Available data Start Marker

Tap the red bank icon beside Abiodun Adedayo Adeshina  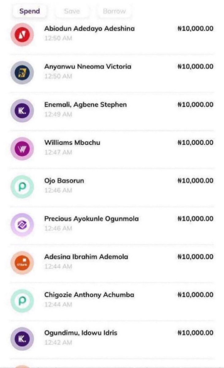pyautogui.click(x=22, y=35)
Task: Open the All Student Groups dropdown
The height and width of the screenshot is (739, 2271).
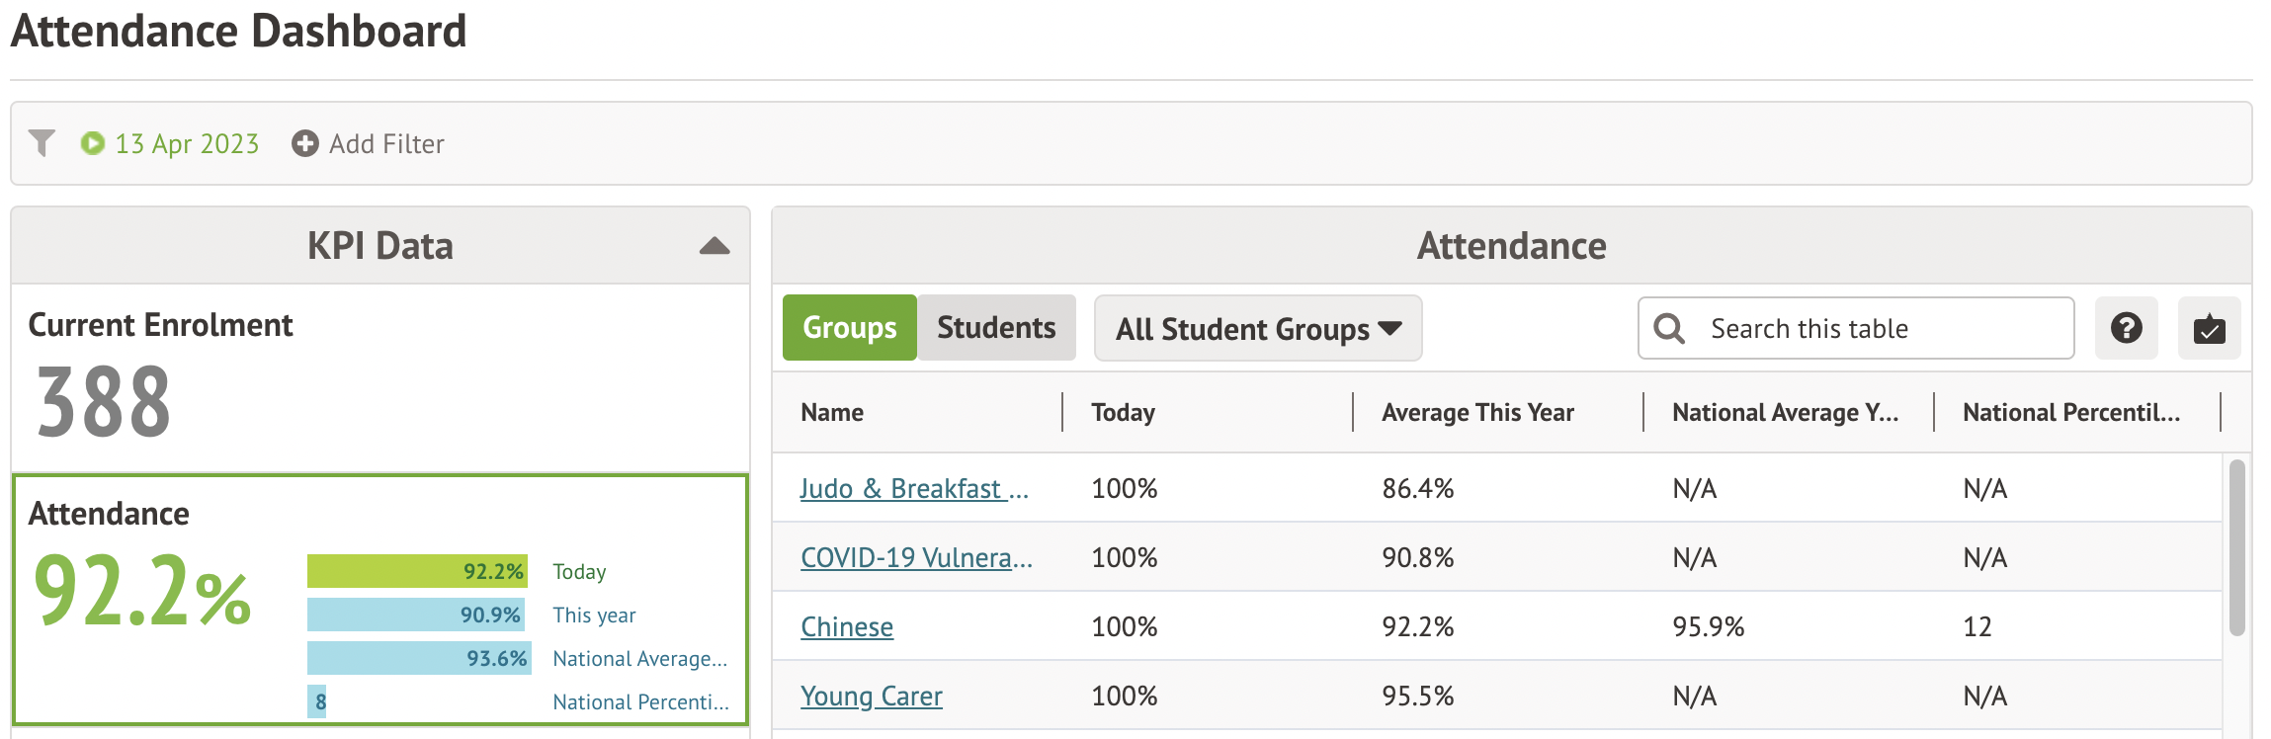Action: click(1257, 328)
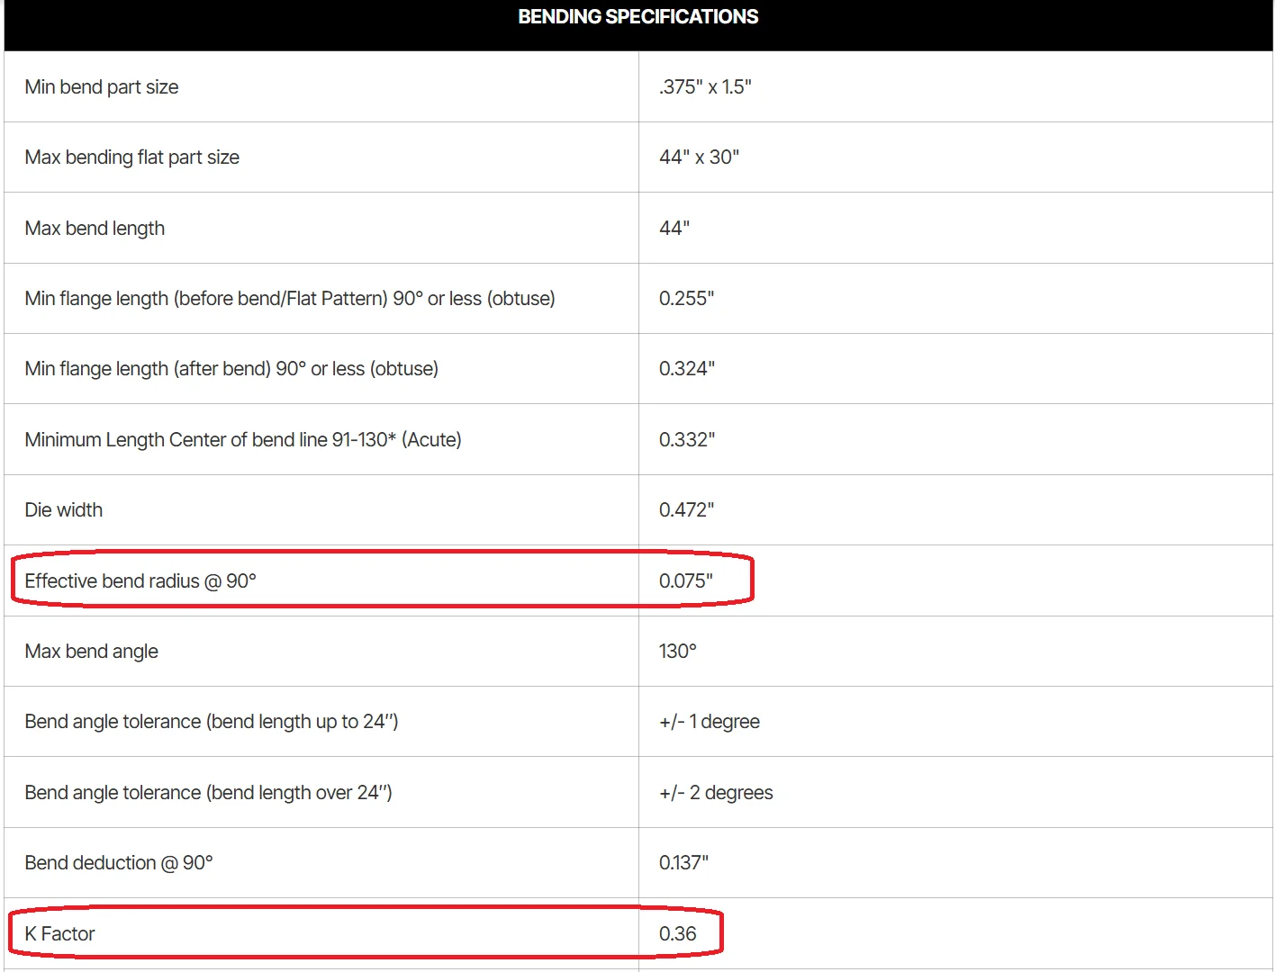Click the 0.255" min flange length value

point(686,299)

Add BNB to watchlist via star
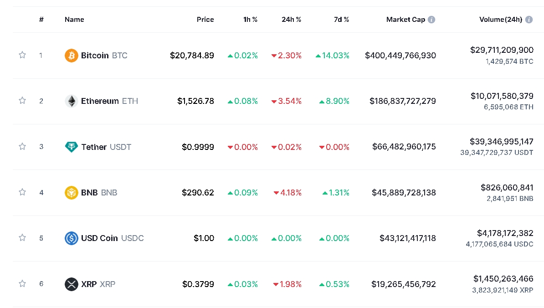[22, 192]
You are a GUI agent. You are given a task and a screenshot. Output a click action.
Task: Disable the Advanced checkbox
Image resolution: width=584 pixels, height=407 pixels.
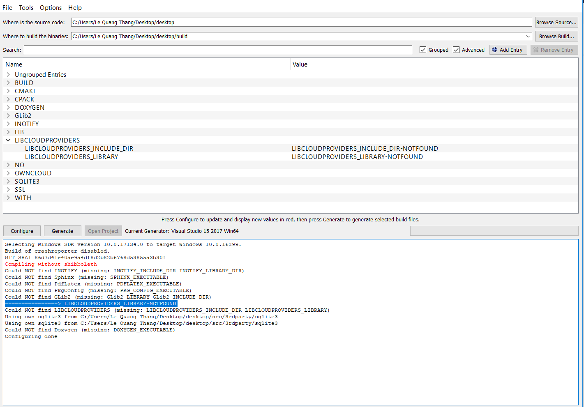[456, 49]
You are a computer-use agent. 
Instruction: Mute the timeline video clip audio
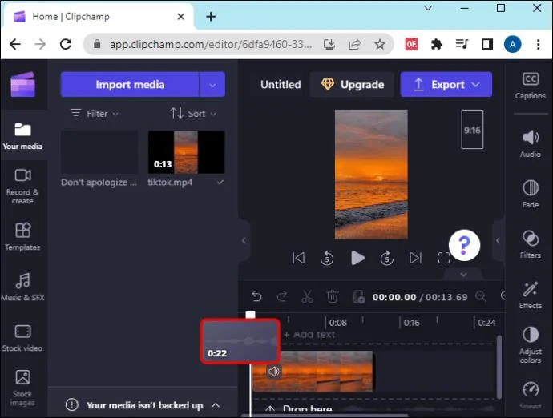pos(274,372)
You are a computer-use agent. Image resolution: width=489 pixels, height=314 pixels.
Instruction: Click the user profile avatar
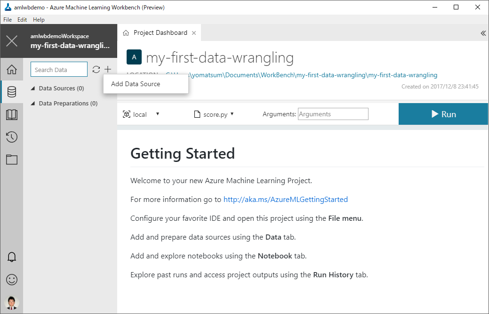(12, 302)
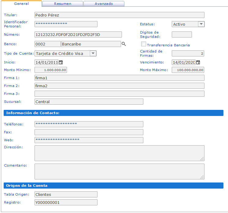
Task: Click resize grip of Comentario box
Action: point(202,177)
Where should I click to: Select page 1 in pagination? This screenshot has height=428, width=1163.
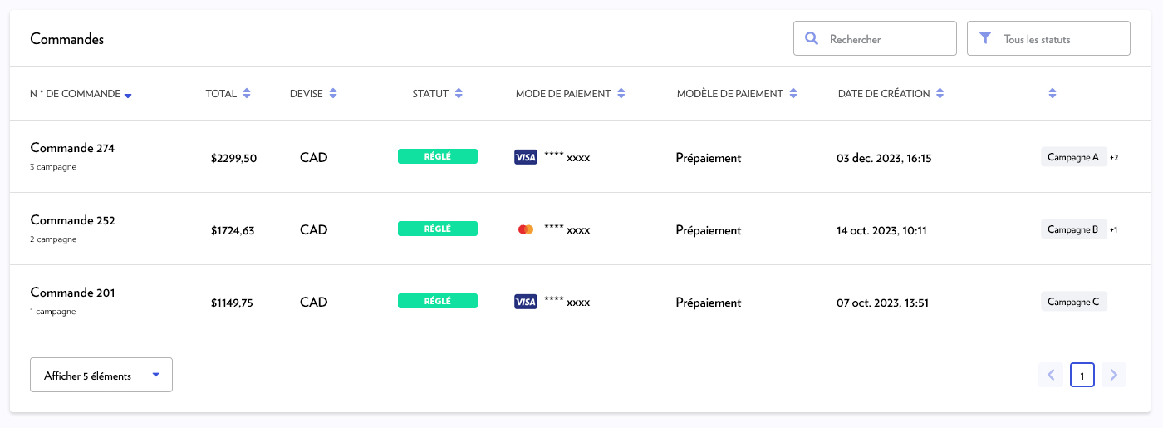click(x=1082, y=376)
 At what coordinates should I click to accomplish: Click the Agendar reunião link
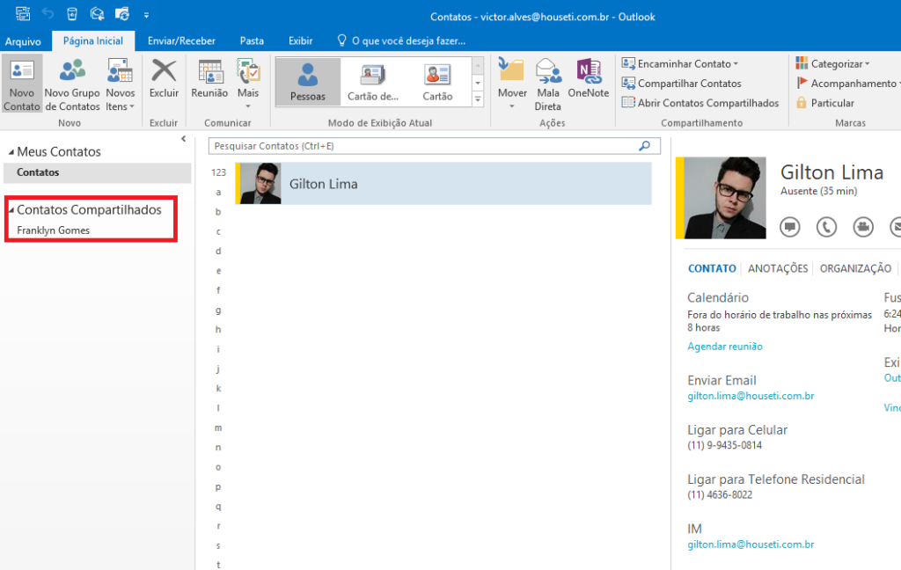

Available data End Marker

* Task directions *
Find each line in the records that contains the string "agent", then say how many there are and nothing else.

* Output of the task *
3